Tepic.-El Secretario General de Gobierno, Roberto Mejía Pérez, declaró que las torrenciales lluvias e inundaciones que han afectado al estado, han provocado una terrible devastación, con daños que podrían superar los 2 mil millones de pesos, cifra que podría ser mayor, una vez que concluyan las evaluaciones.
Ocupamos mucho dinero; yo creo que fácil, para todos los municipios, unos 2 mil millones de pesos, si no es que me quede corto; pero sí, el balance final lo tienen la Secretarías de Obras Públicas, de Desarrollo Rural, la Comisión Estatal del Agua, los presidentes municipales y, los directivos de comunidades y poblaciones afectadas, ya que sus empedrados están destrozados, como los pavimentos, incluso en la capital del estado, aseveró.
Estamos viviendo una situación difícil en nuestro estado; sabemos que muchos estados de la República también presentan daños severos, pero aquí en Nayarit no escapamos a estas lluvias que se han presentado en toda la República; como nunca en la historia de muchos estados de la República, han ocurrido perjuicios graves, como lo hemos visto y oído a través de la radio y de la televisión, de la Internet y de los medios impresos.
Desde Tecuala hasta Bahía de Banderas, y la zona de Amatlán de Cañas; todo el estado ha sufrido daños intensos con estas lluvias que nos han pegado bastante fuerte, que nos ha ocasionado caída de puentes en varias poblaciones, perjuicios en las redes de agua potable y drenaje, en los caminos saca-cosechas, carreteras destrozadas y, afortunadamente, no hemos tenido pérdida de vidas humanas; eso ya es ganancia, pero los daños son multimillonarios, informó.
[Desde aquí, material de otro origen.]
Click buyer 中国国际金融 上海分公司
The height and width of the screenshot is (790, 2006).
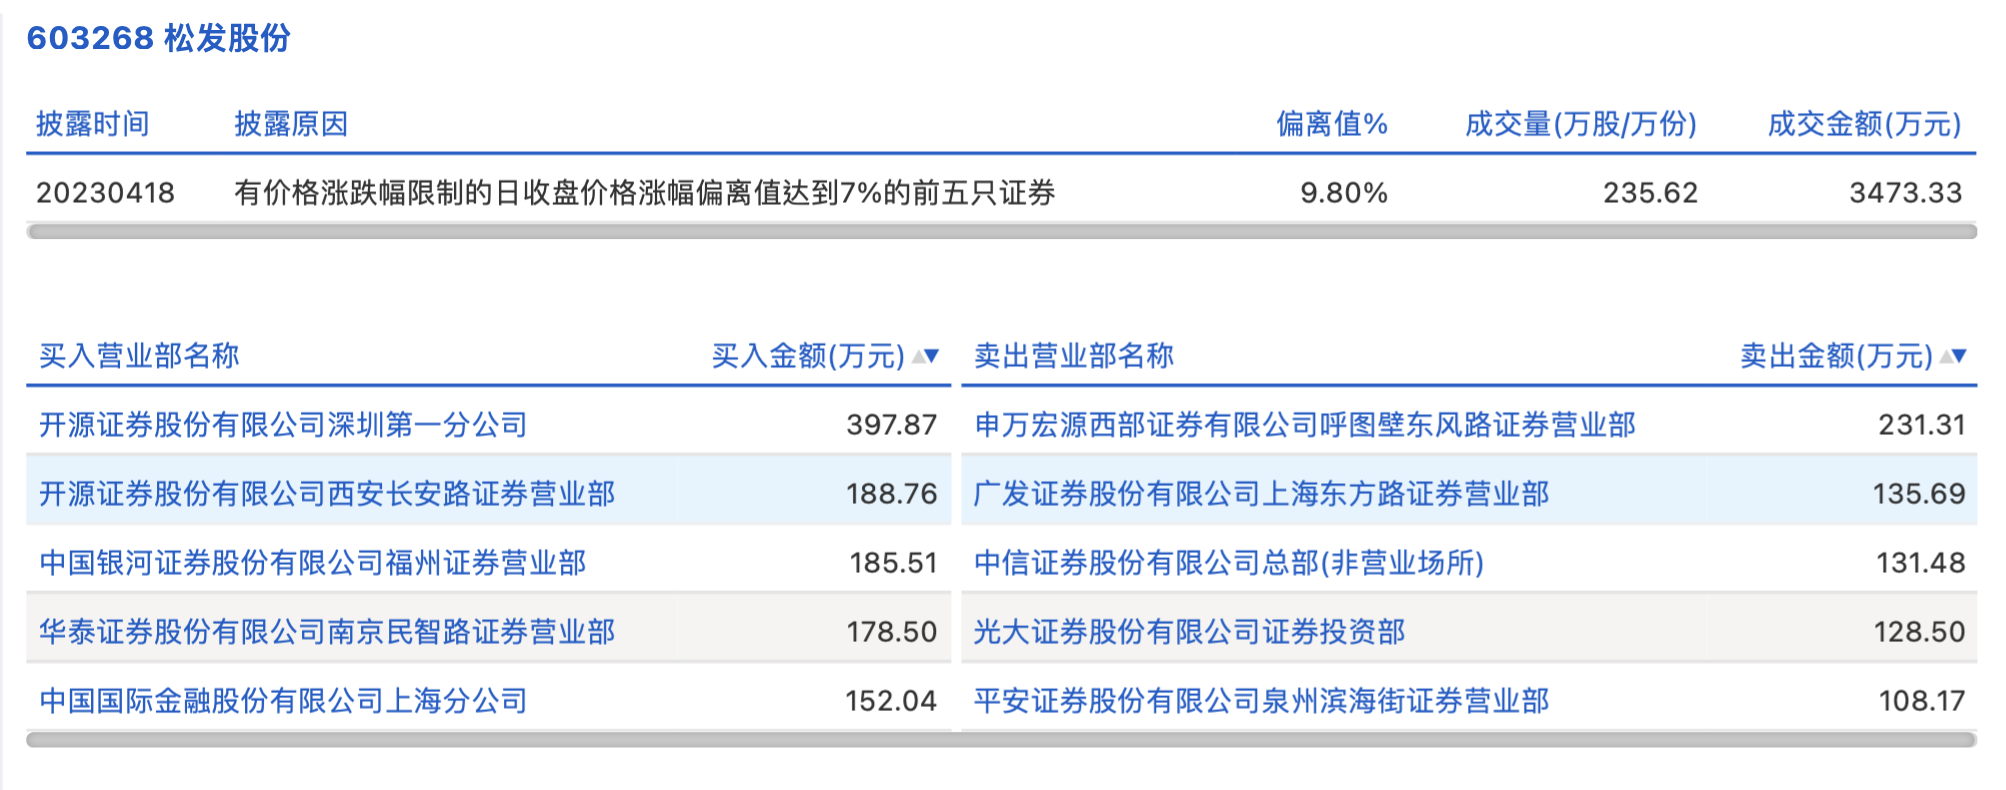click(x=283, y=701)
Señaló que el Gobernador Ney González encabeza las labores de reconstrucción; los daños son bastante severos y ahora traemos problemas con lo que viene después: las epidemias de conjuntivitis, dengue, de la piel, de vías respiratorias, etcétera.
Ante esta realidad, comentó que ahora lo importante es buscar los recursos para ir solventando dicha problemática en todos los municipios del estado; los recursos van a ser multimillonarios, se va a ocupar mucho dinero; no hemos tenido todavía respuesta de parte del FONDEN; nos están apoyando nuestros diputados federales para ver con cuánto podemos contar, pero hay que buscar el recurso de donde sea, porque no podemos dejar las poblaciones abandonadas.
Agregó que hay que reparar lo que está dañado; hacer medidas preventivas, aparte de las correctivas, para que no nos vuelva a suceder lo que pasó en estos sitios del estado, donde nunca habíamos tenido deslaves, o salida de ríos que nos arrastraron viviendas, como en El Pilón, municipio de Amatlán de Cañas por ejemplo; arroyos que aumentaron su caudal en forma importantísima.
El Secretario General de Gobierno abundó, que en algunas poblaciones, al hacer nuestro recorrido, nos decía la gente: ‘hace más de 50 años este arroyo nunca había crecido, y ahora hasta nos tiró puentes, nos llevó viviendas, nos llevó animales, nos dañó cultivos´; y creo que hay que apoyar a toda esta gente que salió afectada en sus cosechas, en su ganado, en sus caminos para sacar las cosechas, árboles frutales destruidos.
No ha pasado lo peor, comentó, porque todavía queda el mes de octubre que es mes de lluvias y de ciclones también; estamos en una zona de riesgo, desgraciadamente; Nayarit está en un área donde con frecuencia suceden: huracanes, lluvias intensas, desbordamiento; contamos con ríos muy importantes: cuatro ríos grandes que afortunadamente han mantenido su caudal sin causar mayores daños a la población, excepto a redes de agua potable, como en Acaponeta, por ejemplo; aquí arrasó con toda la tubería de agua potable y el pueblo sigue sufriendo la escasez de este preciado líquido con la calidad que tenía anteriormente, y hay que entrarle a reparar las redes.
Roberto Mejía explicó que, en Tuxpan, están tapados todos los drenajes del pueblo, por el arrastre de tierra, de arena; y los poblados de la zona baja de Tuxpan, como Tecomate y Unión de Corrientes, siguen inundados todavía; hay lugares donde no hay paso todavía a través de las carreteras, como en El Vado de San Pedro y en El Filo, en Tecuala.